When Are You Coming Home? Lies Cruisers Tell

14 Nov

Q: Do you have a planned end to your cruise? When you get to a particular place? After a set number of years?  When you (or the girls) get to be a particular age?

A:  It is barely mid-November, and already I am getting reports from home about snow.  I sit in the cockpit reading my email, and when a chill wind blows and the temperature plummets to 24 C, I put on a fleece.  I can’t even handle the suggestion of snow anymore, much less the reality.  Perhaps these notes are my family’s passive-aggressive way of keeping us out at sea.  So if you ask me today when I’m going home, I’ll shout out, “Never!  Not in a million years!”

Which is a lie.  Of course we’re going home again.  But the problem with asking about The End is simple.  It is the absolute, number one, gold medal, top-ranked worst question to ask a cruiser because the answer you get will be worthless.  Because nobody really knows.

When we started out, we knew we would be gone for two years, maximum.  Maybe less.  I had never set foot on a boat before, so we took a “try it and see” approach to the cruising life.  But we had a fixed best-before date, and it was summer 2012.  Home in time for grade three and junior Kindergarten.

And then we decided to cross the Pacific.  We needed more time – another year, at least.  And then we were in the Pacific.  So much to see, such great distances to travel – one year more.  And we needed money, which involved a work stop, which ate up a few months more.  Plans flexed and morphed.

When I went home for a visit in April, we had one year to go.  That was it.  Erik and I had talked it through, built an Excel spreadsheet, looked at family ages, individual needs, finances and a host of other relevant factors.  One more year was all we could squeak out.  That’s it.  And, like a fool, I told people that.  I believed it sincerely.  We were wrapping up.  One last tour of glory!  The kids loved being back home, and I thought that would be that.

But when the girls and I arrived back in New Zealand, they announced that another five years on the boat would be about right.  Erik and I raised our eyebrows at each other.  Five might be pushing it a bit, but two.  Two we could do.

I still honestly believe that we have two years left in us.  But I know perfectly well that I might be a great big lying liar on this point.

Am I ready to say goodbye to this?  Not yet.

Cruising isn’t like a vacation – you don’t go in with a set schedule.  And that means you don’t have to think about the end until you get there.  Because once you step off the boat for the last time, it’s over.  You are making a total lifestyle change.  And that is wrenching, even when you are ready for it.  Even when the time is right, and you give your boat a fond pat and a thanks-for-the-memories, you are breaking up with a life you might truly have loved.  All of your days and nights from this point on will be different.  Maybe equally satisfying, but of a different character.

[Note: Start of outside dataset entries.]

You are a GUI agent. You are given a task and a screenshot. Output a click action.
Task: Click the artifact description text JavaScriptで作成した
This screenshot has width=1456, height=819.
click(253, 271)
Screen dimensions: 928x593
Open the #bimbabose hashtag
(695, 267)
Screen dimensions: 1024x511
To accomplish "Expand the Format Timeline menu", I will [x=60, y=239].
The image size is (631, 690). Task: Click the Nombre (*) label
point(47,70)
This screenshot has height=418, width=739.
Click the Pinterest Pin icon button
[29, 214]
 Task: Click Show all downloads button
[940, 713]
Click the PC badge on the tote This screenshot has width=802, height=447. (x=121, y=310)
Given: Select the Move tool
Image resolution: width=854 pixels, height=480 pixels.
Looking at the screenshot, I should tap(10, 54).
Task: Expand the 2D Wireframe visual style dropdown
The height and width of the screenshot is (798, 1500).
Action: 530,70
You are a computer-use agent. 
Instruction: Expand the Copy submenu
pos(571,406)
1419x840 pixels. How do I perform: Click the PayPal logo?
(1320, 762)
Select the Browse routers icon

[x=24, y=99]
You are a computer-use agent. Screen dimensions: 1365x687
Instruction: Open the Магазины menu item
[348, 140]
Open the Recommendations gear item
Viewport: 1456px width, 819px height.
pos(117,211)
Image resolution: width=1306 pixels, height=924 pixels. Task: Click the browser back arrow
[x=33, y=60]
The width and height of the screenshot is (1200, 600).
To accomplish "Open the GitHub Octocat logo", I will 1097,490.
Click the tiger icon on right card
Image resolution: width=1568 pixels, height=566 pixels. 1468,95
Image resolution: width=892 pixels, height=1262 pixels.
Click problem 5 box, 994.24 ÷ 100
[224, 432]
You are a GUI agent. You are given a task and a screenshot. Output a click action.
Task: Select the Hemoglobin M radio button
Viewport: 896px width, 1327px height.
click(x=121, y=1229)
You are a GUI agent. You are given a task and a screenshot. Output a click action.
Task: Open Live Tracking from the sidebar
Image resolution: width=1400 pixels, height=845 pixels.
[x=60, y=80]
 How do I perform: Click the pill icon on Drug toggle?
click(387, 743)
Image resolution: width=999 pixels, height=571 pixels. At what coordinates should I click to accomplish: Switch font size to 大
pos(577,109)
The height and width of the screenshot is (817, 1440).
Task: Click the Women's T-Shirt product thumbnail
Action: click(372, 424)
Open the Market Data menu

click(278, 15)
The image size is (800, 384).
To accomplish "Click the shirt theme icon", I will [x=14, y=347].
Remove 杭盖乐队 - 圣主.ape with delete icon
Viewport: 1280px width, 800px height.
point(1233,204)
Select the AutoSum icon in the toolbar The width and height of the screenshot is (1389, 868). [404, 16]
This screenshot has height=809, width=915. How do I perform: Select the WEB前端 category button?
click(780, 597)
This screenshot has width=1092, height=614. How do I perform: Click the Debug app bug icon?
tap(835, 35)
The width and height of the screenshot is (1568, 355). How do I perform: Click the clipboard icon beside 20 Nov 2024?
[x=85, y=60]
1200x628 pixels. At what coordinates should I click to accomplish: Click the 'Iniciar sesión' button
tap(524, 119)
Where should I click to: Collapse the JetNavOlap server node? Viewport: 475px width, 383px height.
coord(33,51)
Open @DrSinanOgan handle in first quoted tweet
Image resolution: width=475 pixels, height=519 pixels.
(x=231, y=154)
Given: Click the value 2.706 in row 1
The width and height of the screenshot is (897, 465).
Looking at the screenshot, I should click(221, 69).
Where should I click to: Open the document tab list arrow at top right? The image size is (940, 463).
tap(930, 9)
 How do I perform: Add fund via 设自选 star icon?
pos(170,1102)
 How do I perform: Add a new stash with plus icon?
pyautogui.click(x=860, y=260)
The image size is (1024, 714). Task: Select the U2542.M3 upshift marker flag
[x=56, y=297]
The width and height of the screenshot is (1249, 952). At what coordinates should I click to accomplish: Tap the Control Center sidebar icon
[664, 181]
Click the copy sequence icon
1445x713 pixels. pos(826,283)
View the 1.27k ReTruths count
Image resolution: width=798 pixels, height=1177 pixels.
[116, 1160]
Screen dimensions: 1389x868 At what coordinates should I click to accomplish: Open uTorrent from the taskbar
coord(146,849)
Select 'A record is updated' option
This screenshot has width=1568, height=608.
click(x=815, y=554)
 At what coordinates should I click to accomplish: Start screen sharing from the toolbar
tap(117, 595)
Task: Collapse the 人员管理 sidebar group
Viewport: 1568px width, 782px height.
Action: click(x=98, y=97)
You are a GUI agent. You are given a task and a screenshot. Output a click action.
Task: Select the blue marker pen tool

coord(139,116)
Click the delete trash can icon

So the most honest answer is: I don’t know when we are going home for good.  And I won’t know until we have actually bumped up against the end.  We aren’t ready to stop yet.  We know what we value, and we know what will tip us back into a land life at some point.  But it won’t happen today.

And, if I have any choice in the matter, it won’t happen in the middle of a Canadian winter, either.


  1. Erik Schaefer

    That’s just it, Mike. Our rule was, we would only continue while the trip was working for everyone. So far, so good.

  2. Mike

    Amy: thanks for answering my question. I get it. I guess the best you can hope for is that you all agree when to come back.